Now that Jafa-Bodden owns Bikram Yoga (although that is not immediately clear from the company website) it remains to be seen what will happen to the company’s future. She spoke to The Daily Mail, saying, "Bikram is no longer the boss of Bikram Yoga. I am. I’ve been to hell and back, but the jury has spoken. Bikram has tried to conceal assets and has fled America, but justice will be done."
What does Bikram Yoga’s future hold?
Ironically, a name that was once so popular, and meant so much, has become a liability. So, what will happen to the Bikram Yoga name?
One lawyer has a solution: calling the franchise "Jafa-Bodden Hot Yoga." Kevin Hughey writes about his idea: "Tongue-and-cheek? Yes. However, not only does she now own Bikram’s yoga college, but more important she had the strength of character to stick to the truth and see the matter through." Good thinking.

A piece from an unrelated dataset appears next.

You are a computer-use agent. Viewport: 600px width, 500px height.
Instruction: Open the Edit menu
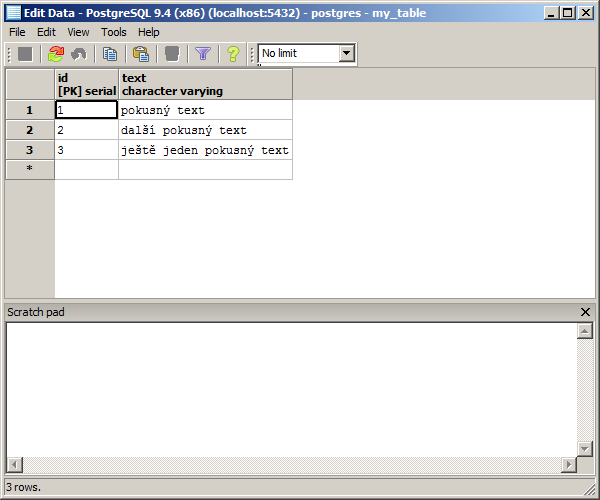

I asked Rohit Deshpande, a Harvard University professor who has taught a class called "Branding Yoga" which talked about Bikram Choudhury, for his thoughts on the future of the Bikram Yoga brand. He said the following: "I think of a brand as much more than a trademark; it’s a Trustmark. You can defend a trademark in court. But trust is arbitrated in customer relationships. It takes a long time to build and even longer to rebuild."